Monsieur Petit seems to have abandoned this blog in order to share his thoughts on an exclusive basis with US media. On Wednesday he was quoted again in The New York Times, this time in relation to yet another a new investigation on Microsoft’s non-compliance with a Commission’s decision.

As you may know, the Commission issued a statement announcing an investigation over Microsoft’s possible non-compliance with the 2009 commitment decision which obliged it to include a brouser choice screen to enable users to pick a browser instead of using the pre-installed one (until then Internet Explorer).

Microsoft has also issued a statement apologizing and explaining that:

“We have fallen short in our responsibility to do this. Due to a technical error, we missed delivering the Browser Choice Screen (BCS) software to PCs that came with the service pack 1 update to Windows 7. The BCS software has been delivered as it should have been to PCs running the original version of Windows 7, as well as the relevant versions of Windows XP and Windows Vista.
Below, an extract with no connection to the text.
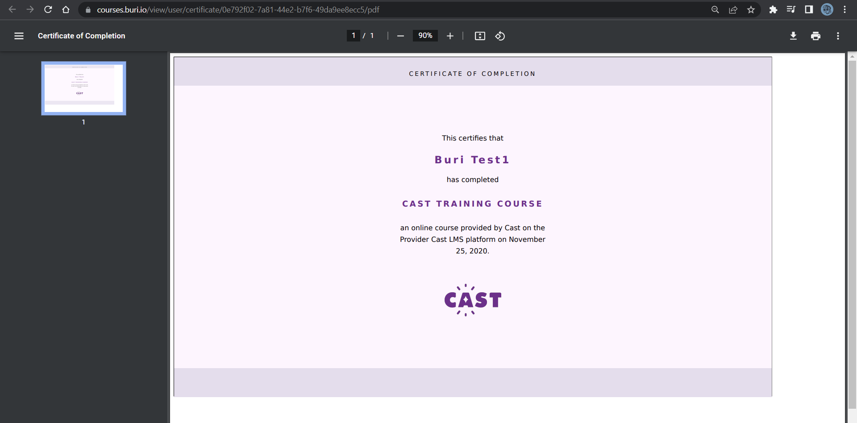Open Chrome three-dot menu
However, while we believed when we filed our most recent compliance report in December 2011 that we were distributing the BCS software to all relevant PCs as required, we learned recently that we’ve missed serving the BCS software to the roughly 28 million PCs running Windows 7 SP1”.
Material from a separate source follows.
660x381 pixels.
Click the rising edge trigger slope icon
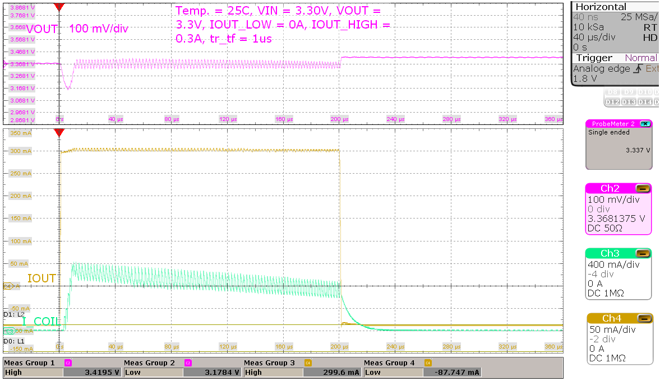pos(638,69)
The Commission has anticipated that it might impose “severe” penalties.

Keith Hylton (Boston University) has stated that the Commission is overreacting because “there may be a few people on the planet, living deep in forests on the Marshall Islands, who are not already aware that Microsoft’s Internet Explorer is not the only browser available”.

The well-informed and ironic reader who has conveyed Mr. Hylton’s statement to us responds that “whoever at Microsoft was not aware that they had to include a browser choice screen in Windows must also live deep in the forests in the Marshall islands, and whoever told the Commission in December that such error had not happened must live in the woods next door”.

We lack any precise information about this investigation but it’s hardly conceivable that Microsoft would do this on purpose, so, just as Microsoft says, this is most certainly due to an unfortunate mistake.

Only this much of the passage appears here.